二人は、前もって位置を調べておいた、獣人保護協会へ向かった。

協会のビルは、普通に歩けば1時間くらいのところにあるが、獣人の脚力をもってすれば、20分ちょっとで着く。

ビルを何本か束ねたような形の巨大な建物の前を、右手に曲がる。

この威容を誇る建物こそ、獣人保護協会である。
他のビルと同様、真っ白で、窓がない。

何かの機械が放置されている、その後ろから建物を見張る。

すでに調査で、このビル丸ごと協会が利用していることも分かっている。

通勤時なのか、多くの人が正面入り口から入っていく。
みんなスーツ姿で、女性もスラックスをはいている。

首輪を付けにギルドにやってきた二人と、同じ格好である。

二人は、獣人世界から持ち込んだ魔道具で、建物に入る人の映像を記録していた。

非常に高価なこの魔道具は、任務のために獣人議会から貸し出されたものだ。

史郎には話していないが、コルナも議会から内々に依頼を受けていた。

元獣人議会の長だからこそ任された、機密性が高い任務である。

二人は、一時間ごとに魔道具から小さなキューブを抜き取り、交換するということを繰り返していた。

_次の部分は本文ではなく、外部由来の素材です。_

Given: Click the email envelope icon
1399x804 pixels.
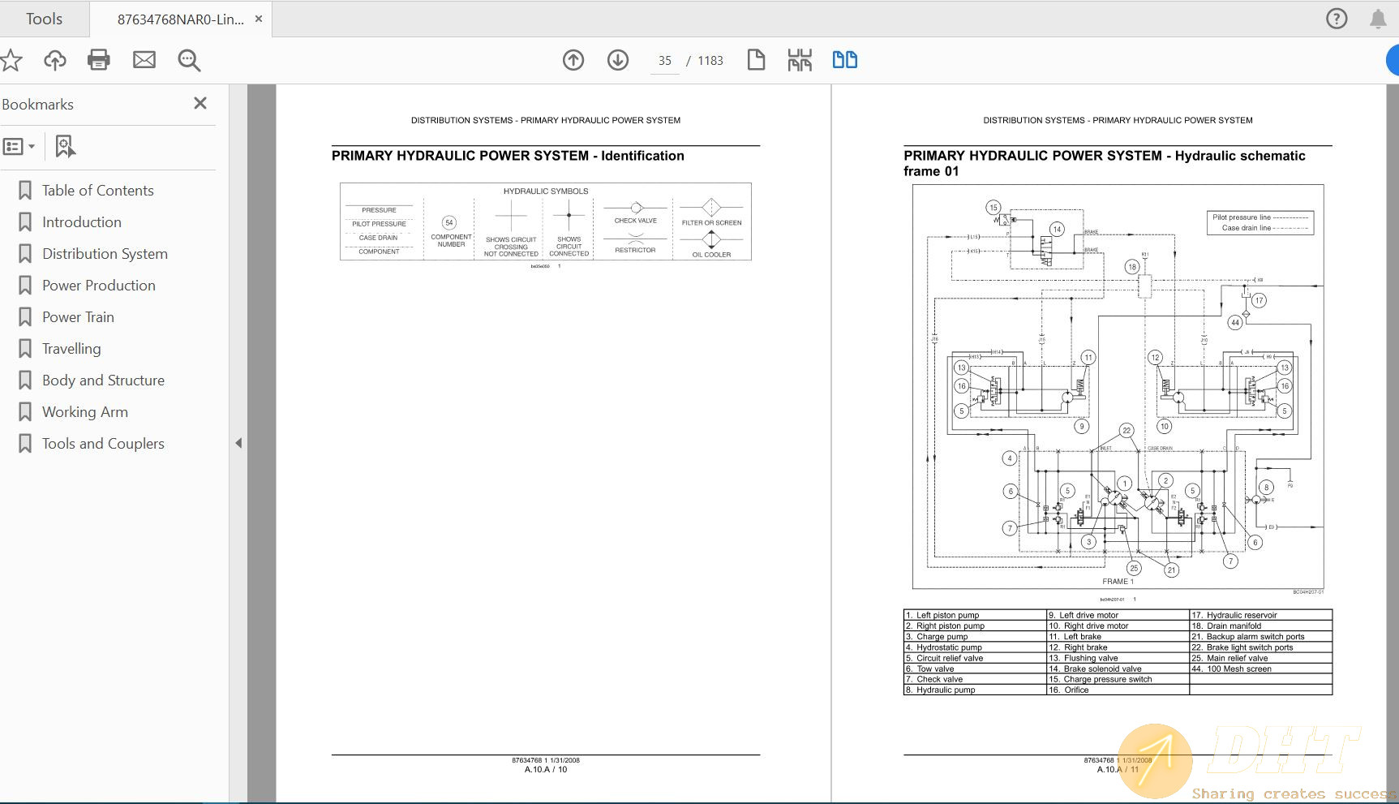Looking at the screenshot, I should pos(144,60).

交換が4回を数えた時、コルナは、自分たちが見張られたいることに気付いた。

「ミミ、これから言うことをよく聞いて。 
絶対に、大きな動きをしてはダメよ」

ミミが目を合わせ、小さく頷く。

「着いて来て」

コルナは立ち上がると、路地の奥へ歩き始めた。

協会からは、遠ざかる方向になる。

「二人、いえ、三人が、私たちを見張ってるわ」

「協会にばれちゃったんでしょうか?」

「それが、不思議なのよね。
協会の関係者なら、すぐにこちらを拘束しても、おかしくないと思うんだけど」

「それも、そうですね」

「見張ってる三人の内、少なくとも一人は獣人ね」

「えっ。 どうして、そんなことが分かるんですか」

「フフフ。 まあ、そのうち教えるわ」

神樹からの加護は未来予知だが、その副産物として、通常では感じられないものまで感知する第六感をコルナは授かっていた。

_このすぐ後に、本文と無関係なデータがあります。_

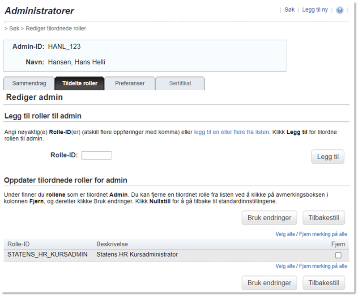
Task: Click the upper Bruk endringer button
Action: [x=269, y=218]
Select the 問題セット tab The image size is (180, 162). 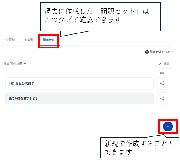(x=49, y=40)
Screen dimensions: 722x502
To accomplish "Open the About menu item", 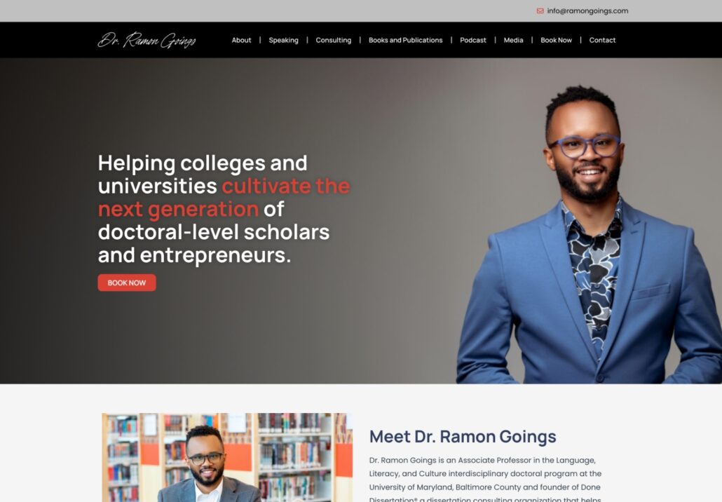I will pyautogui.click(x=241, y=40).
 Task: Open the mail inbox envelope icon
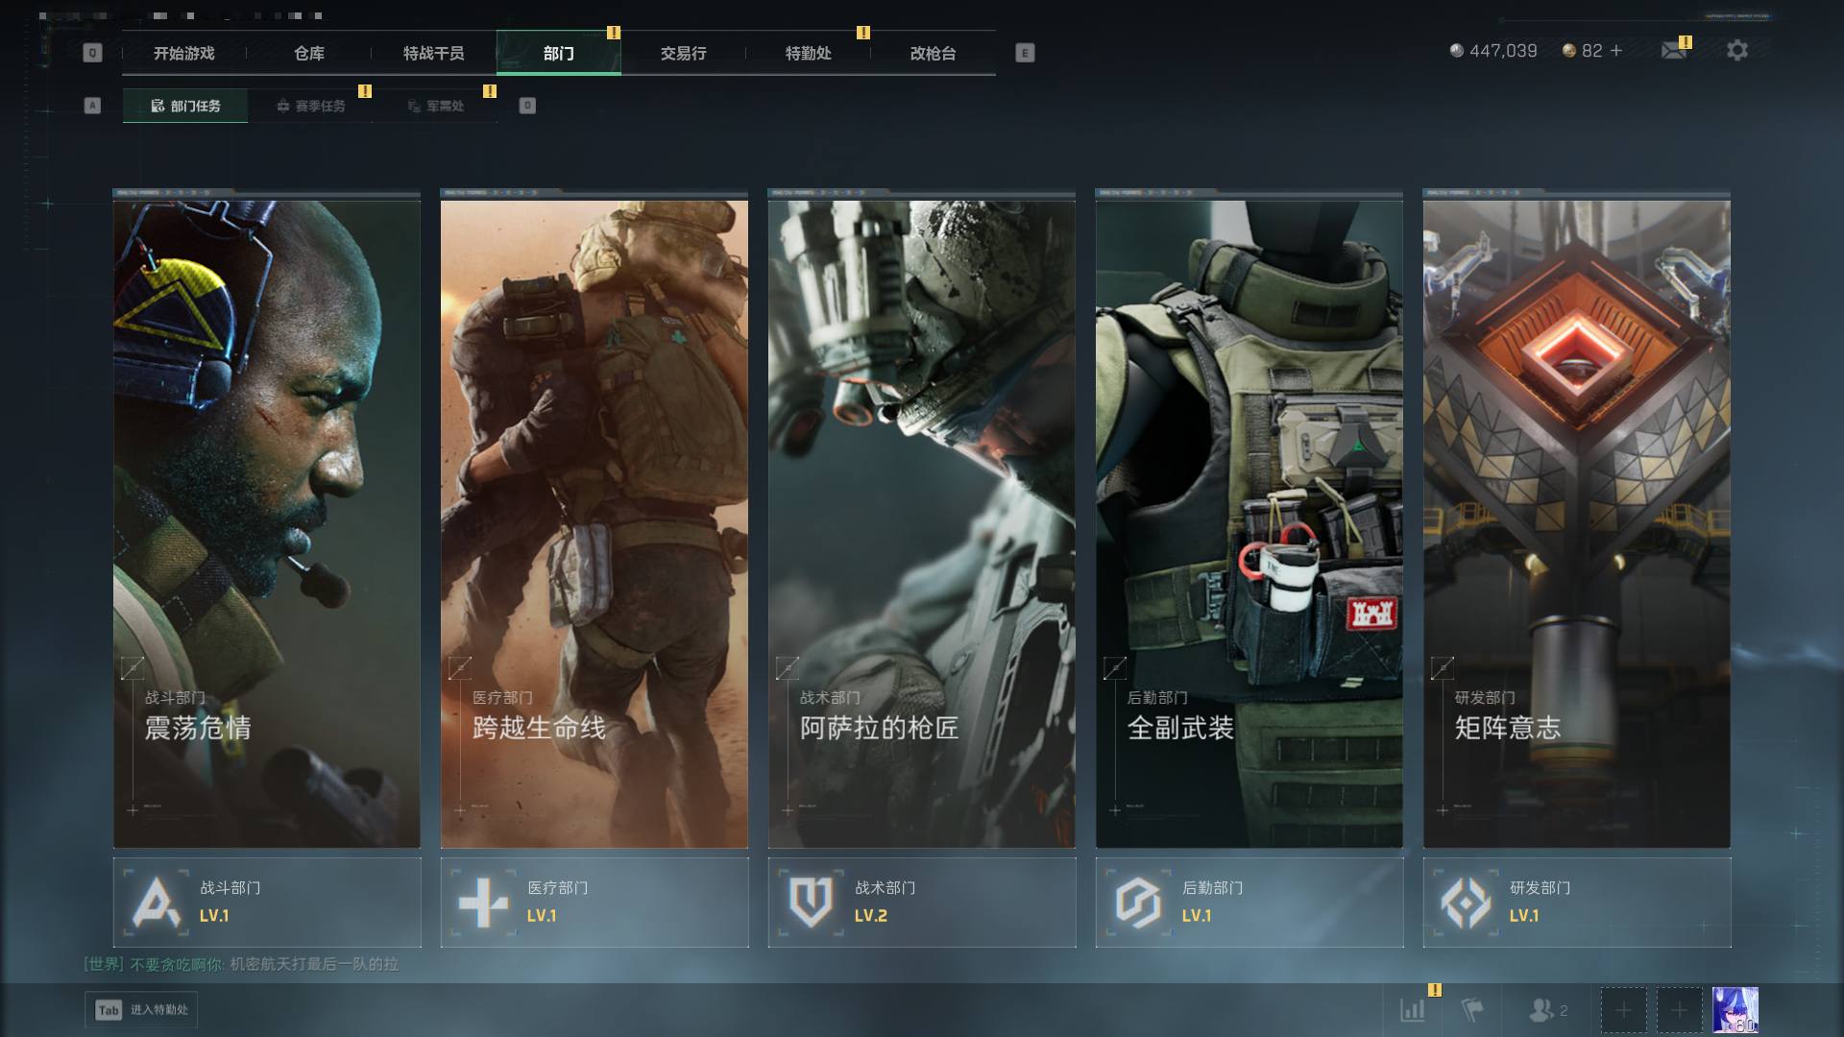(x=1674, y=51)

こちらを見張る三人が、急にこちらに近づいてくる気配を感じた。

「ミミ! 走って」

コルナとミミは、全速力で裏路地を駆け抜けにかかった。

この調子なら、少なくとも獣人以外は、振り払えるはずである。

しかし、事態は、彼女が思うようにならなかった。

袋小路に、入ってしまったのだ。

土地勘が無い弱点が、こんなところで出てしまうとは。

コルナは、自分の甘さを後悔していた。

せめて、ミミだけでも逃がさなくては。

自分だけなら、シローが来るまで、持ちこたえられるはずである。

彼女は、壁に背を向けると、やってきた方向を見た。

現れたのは、人族が二人と獣人が一人だった。

人族は、若い男と少年で、獣人は犬人族の女性だった。
全員、灰色の作業服のようなものを着ている。

コルナが、史郎に念話を送ろうとした、ちょうどその時、若い男が話しかけてきた。

「君達、なぜ協会を見張っていたんだ?」

落ち着いた、良く響く声である。
攻撃する気は無さそうだ。

コルナは、いつでもシローに念話できるようにして、それに応えた。

「あなた達は、誰?」

「もし、君達が協会を怪しいと思い、調べていたなら、俺達は敵じゃない」

「それを、証明できるの?」

三人は、小声で何か話し合っているようだ。

話し終えると、男が続けた。

「とにかく、俺達のアジトへ来てくれ」

「誰とも分からない人のところへ、行けると思う?」

「ああ、分かった。 俺はラジ、あるグループの一員だ。
そのグループは、獣人たちの真実を知っている。 
首輪の仕組みもな」

「ラジ! そこまで話す必要あるの?」

犬人の女性が、急に声を出した。

「ある程度、こちらのことを話さないと、分かってもらえないよ。
それに、この人達は、どう見ても首輪の影響を受けていない」

犬人の女性は、ため息をつくと、話しかけてきた。

「私は、犬人のモアナ。 
とにかく、一緒に来て欲しいの」

ラジが続ける。

「頼むよ。 ここでは、込み入った話も出来ないだろ」

コルナとミミは、お互いに目を見合わせる。

「私は、悪い人じゃないと思うよ」

「ミミ。 何でも簡単に考えるのは、あなたの悪い癖よ。
これが罠なら、私達の命は無いよ。
もっと、慎重になりなさい」

ミミの猫耳が、ペタンと頭に付く。

「でも、ここは、あなたの勘を信じてあげるかな」

コルナは、そう言うとミミの頭を撫でた。

ミミの三角耳が、にょきっと立ち上がる。

「私は、狐人のコルナ。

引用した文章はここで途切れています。